A well-planned and executed site migration preserves search engine authority driven by hundreds of signaling elements such as URLs, metadata, specific placement of keywords, content depth, load speed, mobile optimization, backlinks, and internal links. Migration planning strives to maintain (or improve) the historically built organic visibility tied to these elements–even when the migration requires modifying them.  

 

Types of Website Migrations  

While there are dozens of possible discrete migrations or combinations, most can be grouped into a handful of overarching categories, each with risks and rewards contingent on the changes impacting search engine signals and the degree of planning and resources applied. 

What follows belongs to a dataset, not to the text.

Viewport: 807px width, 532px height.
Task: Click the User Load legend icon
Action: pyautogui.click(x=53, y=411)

Redesign, Rewrite, Reorganization

One of the most common and complex migration efforts is a redesign of content, and the accompanying structural changes that inevitably occur.  The average website is redesigned every 3-5 years, sometimes deliberately changing the architecture and structure to improve UX, represent changing product offerings, or creating a more logical information architecture.  Often content gets merged, either within a page or combination of pages.  With any acquisition competing websites get merged. Moreover, focusing only on adding, changing, or removing content will still impact the user experience, flow of the journey, and the structure and definition of URLs.  All of these changes can have significant implications for SEO, as each change can be tied to a number of SEO signals responsible for link equity. The task recommendations in the pre-launch, launch, and post-launch sections below are representative of requirements for a site redesign.

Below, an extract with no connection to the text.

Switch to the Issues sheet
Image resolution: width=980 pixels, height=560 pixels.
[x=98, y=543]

A website’s organic traffic after major redesign.

Combinations

Rarely does an organization migrate a website for one discrete change; in fact, many hybrid or combinations of migration types can be more cost-effective than separating each effort.  In short, migrations are an opportunity to improve multiple dimensions of a website at once, taking advantage of focused resources and the detailed site analysis required for similar efforts.

Platform Migrations

Switching to a new CMS, e-commerce system, or CRM as part of a migration can be as unique as each platform type and example.  Any migration that transfers large scale product and customer databases demand a level of planning beyond website redesigns, as new schema for both data types could require sophisticated data mapping and structural changes. 

While platform migrations will likely require all of the tasks listed below in pre-launch, launch, and post-launch, they will also focus on optimizing the process for moving both product data and customer data into new database fields. Product data is usually handled with a modified manual process due to each platform’s unique structure of fields for product elements.  Customer and order data, however, has far more common attributes, and can usually be automatically mapped with specific services dedicated to e-commerce migrations.

Domains and Hosts

Organizations often change hosts and domains together, driven by growth in the case of hosting, and branding strategy in the case of domains. Host changes can provide more reliability and bandwidth, improved security, and additional functionality such as support for CMS platforms.  Domain name changes may align more with the actual business strategy, could consolidate multiple legacy domains, or simply be more memorable and user-friendly.

Changing hosts can impact search engine equity in obvious ways.  Decreased speed, less uptime, and co-located spammers on host might negatively affect equity transfer but are easily avoided by checking available performance stats and the domain history. 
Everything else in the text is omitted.